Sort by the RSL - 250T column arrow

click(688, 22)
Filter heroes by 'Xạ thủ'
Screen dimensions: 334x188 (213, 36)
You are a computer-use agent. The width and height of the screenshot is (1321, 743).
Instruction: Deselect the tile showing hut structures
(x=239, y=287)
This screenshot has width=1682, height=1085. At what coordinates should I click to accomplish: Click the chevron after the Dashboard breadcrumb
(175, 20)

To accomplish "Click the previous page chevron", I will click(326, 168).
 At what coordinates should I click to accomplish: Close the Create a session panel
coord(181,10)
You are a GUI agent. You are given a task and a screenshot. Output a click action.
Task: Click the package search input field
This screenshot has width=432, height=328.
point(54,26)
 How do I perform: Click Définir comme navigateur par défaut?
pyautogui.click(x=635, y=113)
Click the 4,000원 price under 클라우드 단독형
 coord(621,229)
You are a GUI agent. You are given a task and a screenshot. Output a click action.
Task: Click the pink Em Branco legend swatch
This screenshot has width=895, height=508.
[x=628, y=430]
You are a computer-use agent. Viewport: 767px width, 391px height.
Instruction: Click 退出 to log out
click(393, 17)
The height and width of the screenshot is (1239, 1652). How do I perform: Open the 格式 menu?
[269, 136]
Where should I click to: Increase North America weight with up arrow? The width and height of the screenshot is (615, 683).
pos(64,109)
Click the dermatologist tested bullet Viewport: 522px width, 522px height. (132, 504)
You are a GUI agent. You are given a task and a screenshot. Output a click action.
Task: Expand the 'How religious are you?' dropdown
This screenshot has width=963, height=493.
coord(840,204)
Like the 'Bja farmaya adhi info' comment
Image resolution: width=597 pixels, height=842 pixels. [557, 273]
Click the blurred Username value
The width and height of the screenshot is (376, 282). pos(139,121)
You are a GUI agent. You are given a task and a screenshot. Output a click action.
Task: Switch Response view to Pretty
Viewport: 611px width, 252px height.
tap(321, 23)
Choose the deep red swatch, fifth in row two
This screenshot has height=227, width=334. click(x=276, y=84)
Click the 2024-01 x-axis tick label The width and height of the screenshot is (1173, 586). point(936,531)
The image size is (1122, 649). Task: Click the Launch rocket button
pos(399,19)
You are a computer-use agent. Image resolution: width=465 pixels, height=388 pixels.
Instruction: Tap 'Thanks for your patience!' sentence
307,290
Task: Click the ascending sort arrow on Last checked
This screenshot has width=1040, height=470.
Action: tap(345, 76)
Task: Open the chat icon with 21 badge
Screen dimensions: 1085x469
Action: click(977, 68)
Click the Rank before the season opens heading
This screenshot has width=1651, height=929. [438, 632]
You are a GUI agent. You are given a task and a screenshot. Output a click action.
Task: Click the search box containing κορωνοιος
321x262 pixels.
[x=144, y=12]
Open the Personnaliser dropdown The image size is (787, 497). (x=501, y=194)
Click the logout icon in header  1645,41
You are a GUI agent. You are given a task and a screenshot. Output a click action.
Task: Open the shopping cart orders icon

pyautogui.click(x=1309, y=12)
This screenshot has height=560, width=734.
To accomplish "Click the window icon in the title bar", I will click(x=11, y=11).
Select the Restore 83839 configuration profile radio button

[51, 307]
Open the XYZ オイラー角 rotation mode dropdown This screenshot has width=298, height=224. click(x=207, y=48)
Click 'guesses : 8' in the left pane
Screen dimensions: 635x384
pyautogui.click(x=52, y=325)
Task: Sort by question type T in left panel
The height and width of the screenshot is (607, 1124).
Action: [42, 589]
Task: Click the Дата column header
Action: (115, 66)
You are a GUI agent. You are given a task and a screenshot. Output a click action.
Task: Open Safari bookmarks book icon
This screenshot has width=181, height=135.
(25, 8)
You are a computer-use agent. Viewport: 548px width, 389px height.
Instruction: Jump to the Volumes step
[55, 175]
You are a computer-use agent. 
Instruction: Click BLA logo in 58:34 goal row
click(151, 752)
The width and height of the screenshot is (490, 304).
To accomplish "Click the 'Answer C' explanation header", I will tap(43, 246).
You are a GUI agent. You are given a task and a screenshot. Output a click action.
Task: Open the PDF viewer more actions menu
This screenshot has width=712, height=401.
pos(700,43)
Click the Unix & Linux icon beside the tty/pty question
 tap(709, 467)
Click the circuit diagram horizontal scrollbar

━━━━━━

Set exercise — Reproduce every item above verbatim, preserving each line as it stands.

The answer —
Sort by the RSL - 250T column arrow

click(688, 22)
Filter heroes by 'Xạ thủ'
Screen dimensions: 334x188 (213, 36)
You are a computer-use agent. The width and height of the screenshot is (1321, 743).
Instruction: Deselect the tile showing hut structures
(x=239, y=287)
This screenshot has width=1682, height=1085. At what coordinates should I click to accomplish: Click the chevron after the Dashboard breadcrumb
(175, 20)

To accomplish "Click the previous page chevron", I will click(326, 168).
 At what coordinates should I click to accomplish: Close the Create a session panel
coord(181,10)
You are a GUI agent. You are given a task and a screenshot. Output a click action.
Task: Click the package search input field
This screenshot has width=432, height=328.
point(54,26)
 How do I perform: Click Définir comme navigateur par défaut?
pyautogui.click(x=635, y=113)
Click the 4,000원 price under 클라우드 단독형
 coord(621,229)
You are a GUI agent. You are given a task and a screenshot. Output a click action.
Task: Click the pink Em Branco legend swatch
This screenshot has width=895, height=508.
[x=628, y=430]
You are a computer-use agent. Viewport: 767px width, 391px height.
Instruction: Click 退出 to log out
click(393, 17)
The height and width of the screenshot is (1239, 1652). How do I perform: Open the 格式 menu?
[269, 136]
Where should I click to: Increase North America weight with up arrow? The width and height of the screenshot is (615, 683).
pos(64,109)
Click the dermatologist tested bullet Viewport: 522px width, 522px height. (132, 504)
You are a GUI agent. You are given a task and a screenshot. Output a click action.
Task: Expand the 'How religious are you?' dropdown
This screenshot has width=963, height=493.
coord(840,204)
Like the 'Bja farmaya adhi info' comment
Image resolution: width=597 pixels, height=842 pixels. [557, 273]
Click the blurred Username value
The width and height of the screenshot is (376, 282). pos(139,121)
You are a GUI agent. You are given a task and a screenshot. Output a click action.
Task: Switch Response view to Pretty
Viewport: 611px width, 252px height.
tap(321, 23)
Choose the deep red swatch, fifth in row two
This screenshot has height=227, width=334. click(x=276, y=84)
Click the 2024-01 x-axis tick label The width and height of the screenshot is (1173, 586). point(936,531)
The image size is (1122, 649). Task: Click the Launch rocket button
pos(399,19)
You are a computer-use agent. Image resolution: width=465 pixels, height=388 pixels.
Instruction: Tap 'Thanks for your patience!' sentence
307,290
Task: Click the ascending sort arrow on Last checked
This screenshot has width=1040, height=470.
Action: tap(345, 76)
Task: Open the chat icon with 21 badge
Screen dimensions: 1085x469
Action: click(977, 68)
Click the Rank before the season opens heading
This screenshot has width=1651, height=929. [438, 632]
You are a GUI agent. You are given a task and a screenshot. Output a click action.
Task: Click the search box containing κορωνοιος
321x262 pixels.
[x=144, y=12]
Open the Personnaliser dropdown The image size is (787, 497). (x=501, y=194)
Click the logout icon in header  1645,41
You are a GUI agent. You are given a task and a screenshot. Output a click action.
Task: Open the shopping cart orders icon

pyautogui.click(x=1309, y=12)
This screenshot has height=560, width=734.
To accomplish "Click the window icon in the title bar", I will click(x=11, y=11).
Select the Restore 83839 configuration profile radio button

[51, 307]
Open the XYZ オイラー角 rotation mode dropdown This screenshot has width=298, height=224. click(x=207, y=48)
Click 'guesses : 8' in the left pane
Screen dimensions: 635x384
pyautogui.click(x=52, y=325)
Task: Sort by question type T in left panel
The height and width of the screenshot is (607, 1124).
Action: [42, 589]
Task: Click the Дата column header
Action: (115, 66)
You are a GUI agent. You are given a task and a screenshot. Output a click action.
Task: Open Safari bookmarks book icon
This screenshot has width=181, height=135.
(25, 8)
You are a computer-use agent. Viewport: 548px width, 389px height.
Instruction: Jump to the Volumes step
[55, 175]
You are a computer-use agent. 
Instruction: Click BLA logo in 58:34 goal row
click(151, 752)
The width and height of the screenshot is (490, 304).
To accomplish "Click the 'Answer C' explanation header", I will tap(43, 246).
You are a GUI agent. You are given a task and a screenshot. Output a click action.
Task: Open the PDF viewer more actions menu
This screenshot has width=712, height=401.
pos(700,43)
Click the Unix & Linux icon beside the tty/pty question
 tap(709, 467)
Click the circuit diagram horizontal scrollbar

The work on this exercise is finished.